» INFORMATION PROVIDED:
···
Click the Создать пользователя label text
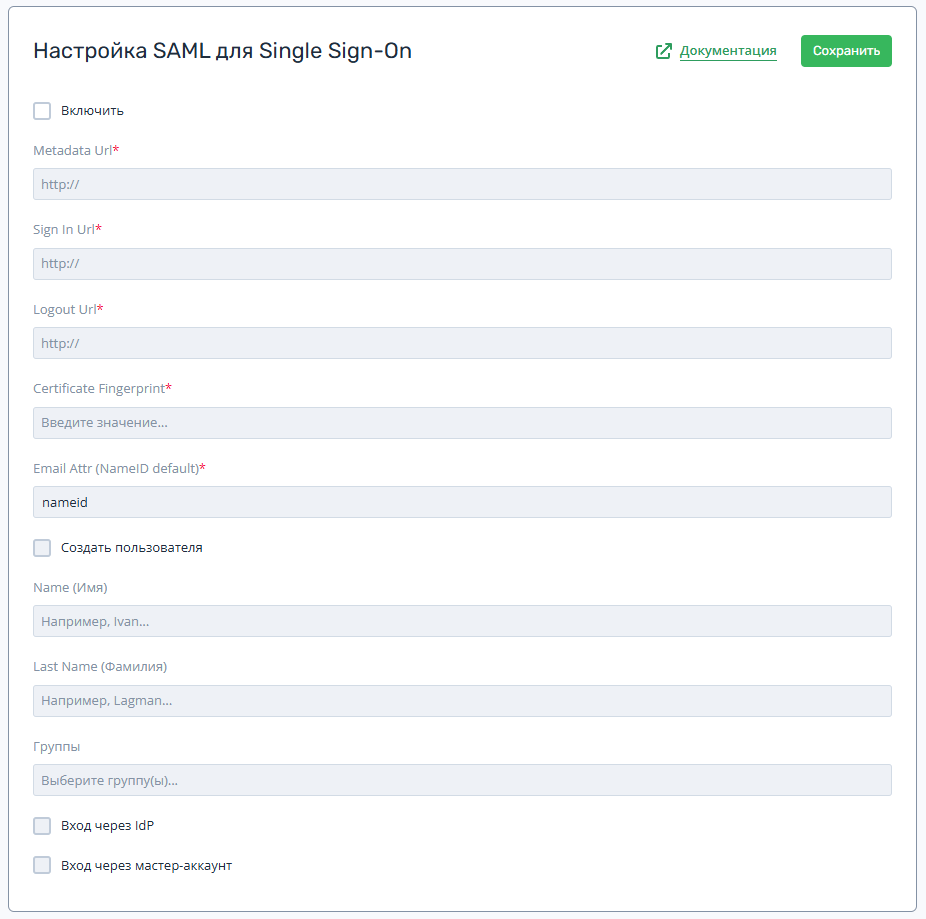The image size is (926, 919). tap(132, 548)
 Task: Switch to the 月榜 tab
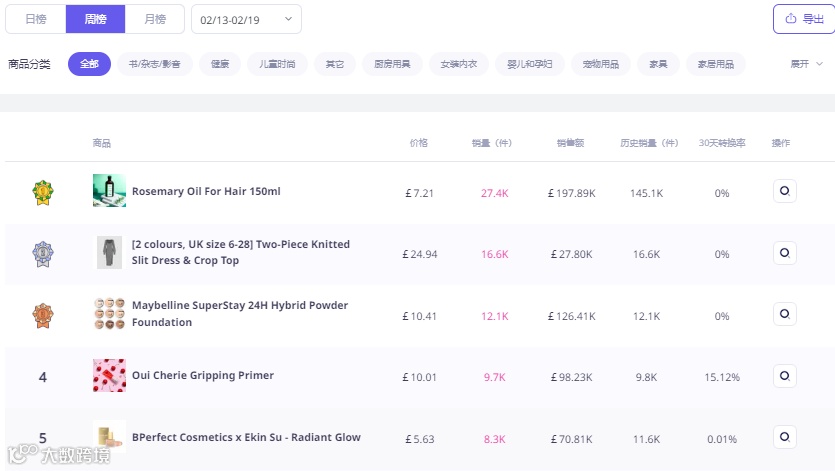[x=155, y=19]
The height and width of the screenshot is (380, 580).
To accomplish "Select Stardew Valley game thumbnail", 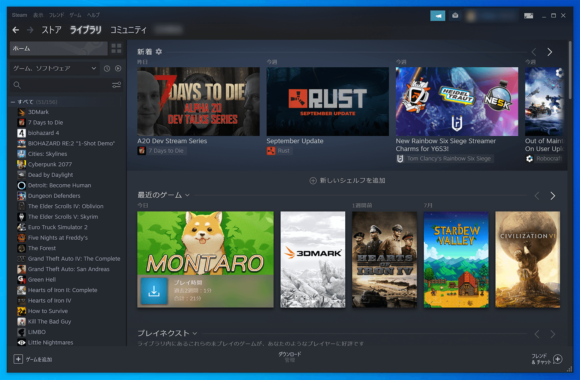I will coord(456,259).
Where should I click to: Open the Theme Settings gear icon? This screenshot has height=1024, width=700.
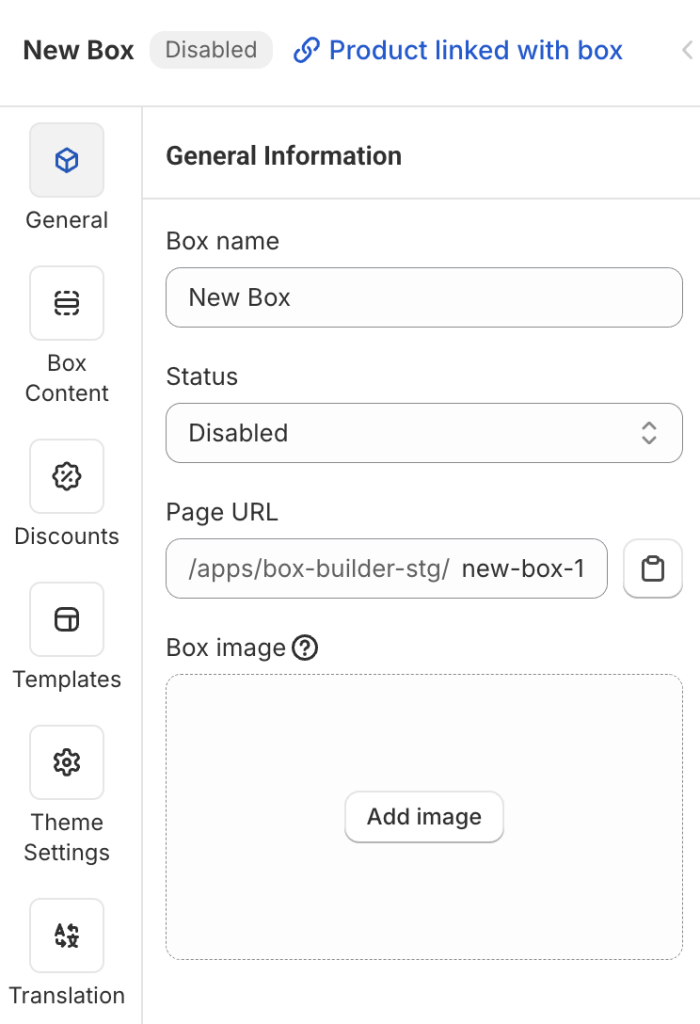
···
» WHAT YOU WILL DO: From the data above, copy each line where the string "width" appears.

» RESULT OF THE TASK:
The height and width of the screenshot is (380, 580).
Where should I click to: Open the Theme Settings gear icon? This screenshot has height=1024, width=700.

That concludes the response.